(Records from a data collection)
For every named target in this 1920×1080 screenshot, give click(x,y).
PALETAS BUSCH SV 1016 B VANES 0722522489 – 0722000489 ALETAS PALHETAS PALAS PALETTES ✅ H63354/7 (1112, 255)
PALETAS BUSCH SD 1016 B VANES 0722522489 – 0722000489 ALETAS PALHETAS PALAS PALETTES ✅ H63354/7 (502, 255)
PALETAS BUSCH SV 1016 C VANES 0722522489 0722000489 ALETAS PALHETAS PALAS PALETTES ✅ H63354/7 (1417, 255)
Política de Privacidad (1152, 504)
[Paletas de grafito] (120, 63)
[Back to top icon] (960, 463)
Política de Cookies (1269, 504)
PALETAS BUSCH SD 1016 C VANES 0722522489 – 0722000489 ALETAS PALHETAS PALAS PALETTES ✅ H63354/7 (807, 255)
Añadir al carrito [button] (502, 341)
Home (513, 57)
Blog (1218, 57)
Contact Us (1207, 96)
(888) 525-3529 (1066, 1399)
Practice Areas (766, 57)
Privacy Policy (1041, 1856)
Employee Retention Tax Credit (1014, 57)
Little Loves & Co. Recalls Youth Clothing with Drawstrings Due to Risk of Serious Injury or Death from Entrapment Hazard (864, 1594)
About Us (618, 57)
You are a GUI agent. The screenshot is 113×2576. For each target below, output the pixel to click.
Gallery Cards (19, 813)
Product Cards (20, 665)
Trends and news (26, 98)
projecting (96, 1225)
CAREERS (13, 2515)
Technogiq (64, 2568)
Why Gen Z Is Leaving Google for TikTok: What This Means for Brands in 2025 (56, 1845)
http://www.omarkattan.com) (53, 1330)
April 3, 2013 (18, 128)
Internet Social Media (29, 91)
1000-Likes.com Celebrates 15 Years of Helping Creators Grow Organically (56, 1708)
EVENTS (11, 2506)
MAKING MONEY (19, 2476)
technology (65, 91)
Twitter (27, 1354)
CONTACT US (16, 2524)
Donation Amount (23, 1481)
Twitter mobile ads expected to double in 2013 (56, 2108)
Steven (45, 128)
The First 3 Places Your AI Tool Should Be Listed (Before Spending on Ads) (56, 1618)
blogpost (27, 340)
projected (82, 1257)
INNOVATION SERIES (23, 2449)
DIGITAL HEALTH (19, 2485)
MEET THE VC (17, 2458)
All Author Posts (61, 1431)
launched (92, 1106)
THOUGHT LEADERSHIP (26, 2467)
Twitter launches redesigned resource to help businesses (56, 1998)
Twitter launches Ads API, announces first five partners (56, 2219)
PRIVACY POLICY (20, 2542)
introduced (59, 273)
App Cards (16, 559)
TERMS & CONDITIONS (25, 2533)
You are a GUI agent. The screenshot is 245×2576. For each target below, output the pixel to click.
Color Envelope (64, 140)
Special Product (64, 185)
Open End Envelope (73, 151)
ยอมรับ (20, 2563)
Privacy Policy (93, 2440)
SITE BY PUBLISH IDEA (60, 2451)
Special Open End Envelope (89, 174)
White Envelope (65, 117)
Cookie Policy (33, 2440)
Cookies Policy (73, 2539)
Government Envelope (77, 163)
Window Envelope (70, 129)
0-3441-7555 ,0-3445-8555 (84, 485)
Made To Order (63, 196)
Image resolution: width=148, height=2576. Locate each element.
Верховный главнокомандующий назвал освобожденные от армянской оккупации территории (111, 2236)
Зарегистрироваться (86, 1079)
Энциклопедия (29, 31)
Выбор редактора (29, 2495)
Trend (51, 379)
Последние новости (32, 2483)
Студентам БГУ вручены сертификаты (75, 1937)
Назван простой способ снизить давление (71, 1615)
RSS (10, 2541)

> _WORK ITEM_: Copy down each line in the entries that has the word "Special".

> _OUTPUT BELOW_:
Special Product (64, 185)
Special Open End Envelope (89, 174)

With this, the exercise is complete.